→ **Exercise objective**
Word for word, transcribe the data below from the line with "Task: Open the f2pool.com pool link" to the line with "Given: Select the 50% amount option", keeping both of those lines.

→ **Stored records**
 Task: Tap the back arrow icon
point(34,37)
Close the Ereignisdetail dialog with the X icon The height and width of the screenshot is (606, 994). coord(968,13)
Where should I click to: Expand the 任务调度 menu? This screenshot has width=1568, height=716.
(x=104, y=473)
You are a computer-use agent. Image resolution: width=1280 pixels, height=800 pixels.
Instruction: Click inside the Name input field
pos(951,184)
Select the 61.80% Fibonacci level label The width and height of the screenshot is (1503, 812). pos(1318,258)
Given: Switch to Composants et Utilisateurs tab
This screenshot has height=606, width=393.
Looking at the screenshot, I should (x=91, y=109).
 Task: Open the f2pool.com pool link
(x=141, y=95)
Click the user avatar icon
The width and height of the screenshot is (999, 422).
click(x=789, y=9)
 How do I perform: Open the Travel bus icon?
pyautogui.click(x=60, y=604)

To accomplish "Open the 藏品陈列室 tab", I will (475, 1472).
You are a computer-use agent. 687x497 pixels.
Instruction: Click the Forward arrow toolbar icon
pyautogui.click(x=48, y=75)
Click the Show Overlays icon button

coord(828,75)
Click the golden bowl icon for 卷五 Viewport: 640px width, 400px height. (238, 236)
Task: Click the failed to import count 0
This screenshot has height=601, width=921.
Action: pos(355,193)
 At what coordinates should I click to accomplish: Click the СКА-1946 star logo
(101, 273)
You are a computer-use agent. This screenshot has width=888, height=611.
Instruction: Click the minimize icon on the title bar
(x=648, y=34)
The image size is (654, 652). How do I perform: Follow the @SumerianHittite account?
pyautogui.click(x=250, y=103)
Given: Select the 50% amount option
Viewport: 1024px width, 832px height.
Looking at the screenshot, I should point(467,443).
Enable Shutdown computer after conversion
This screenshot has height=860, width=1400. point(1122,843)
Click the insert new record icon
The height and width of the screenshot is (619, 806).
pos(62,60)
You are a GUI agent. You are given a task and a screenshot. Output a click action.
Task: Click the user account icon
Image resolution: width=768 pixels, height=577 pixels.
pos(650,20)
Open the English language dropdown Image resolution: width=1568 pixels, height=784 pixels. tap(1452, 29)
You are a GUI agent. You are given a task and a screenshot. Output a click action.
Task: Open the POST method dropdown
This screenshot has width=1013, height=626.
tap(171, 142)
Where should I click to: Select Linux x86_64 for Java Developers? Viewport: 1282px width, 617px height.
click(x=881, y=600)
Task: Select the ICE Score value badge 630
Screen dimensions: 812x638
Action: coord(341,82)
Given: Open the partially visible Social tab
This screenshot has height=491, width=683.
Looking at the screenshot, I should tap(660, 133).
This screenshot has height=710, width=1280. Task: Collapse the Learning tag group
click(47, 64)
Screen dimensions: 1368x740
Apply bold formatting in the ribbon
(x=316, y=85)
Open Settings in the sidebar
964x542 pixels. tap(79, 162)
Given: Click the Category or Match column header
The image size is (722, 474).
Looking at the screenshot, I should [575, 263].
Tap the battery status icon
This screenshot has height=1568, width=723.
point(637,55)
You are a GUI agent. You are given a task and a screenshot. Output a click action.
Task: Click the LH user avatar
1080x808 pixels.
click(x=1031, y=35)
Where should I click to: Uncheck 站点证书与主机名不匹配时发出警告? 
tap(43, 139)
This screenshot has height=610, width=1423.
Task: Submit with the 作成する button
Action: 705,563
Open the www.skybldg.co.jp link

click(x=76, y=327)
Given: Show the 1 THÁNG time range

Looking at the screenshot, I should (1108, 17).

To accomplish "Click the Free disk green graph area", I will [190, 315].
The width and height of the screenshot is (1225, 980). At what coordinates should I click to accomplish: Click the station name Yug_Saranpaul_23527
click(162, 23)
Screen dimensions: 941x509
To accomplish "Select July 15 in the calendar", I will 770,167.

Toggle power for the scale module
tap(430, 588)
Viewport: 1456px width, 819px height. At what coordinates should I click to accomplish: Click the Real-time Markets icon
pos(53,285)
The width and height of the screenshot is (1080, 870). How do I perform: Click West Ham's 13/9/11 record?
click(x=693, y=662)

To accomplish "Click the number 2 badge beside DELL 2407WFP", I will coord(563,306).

→ **Answer area**
 Task: Open the f2pool.com pool link
(x=141, y=95)
Click the user avatar icon
The width and height of the screenshot is (999, 422).
click(x=789, y=9)
 How do I perform: Open the Travel bus icon?
pyautogui.click(x=60, y=604)

To accomplish "Open the 藏品陈列室 tab", I will (475, 1472).
You are a computer-use agent. 687x497 pixels.
Instruction: Click the Forward arrow toolbar icon
pyautogui.click(x=48, y=75)
Click the Show Overlays icon button

coord(828,75)
Click the golden bowl icon for 卷五 Viewport: 640px width, 400px height. (238, 236)
Task: Click the failed to import count 0
This screenshot has height=601, width=921.
Action: pos(355,193)
 At what coordinates should I click to accomplish: Click the СКА-1946 star logo
(101, 273)
You are a computer-use agent. This screenshot has width=888, height=611.
Instruction: Click the minimize icon on the title bar
(x=648, y=34)
The image size is (654, 652). How do I perform: Follow the @SumerianHittite account?
pyautogui.click(x=250, y=103)
Given: Select the 50% amount option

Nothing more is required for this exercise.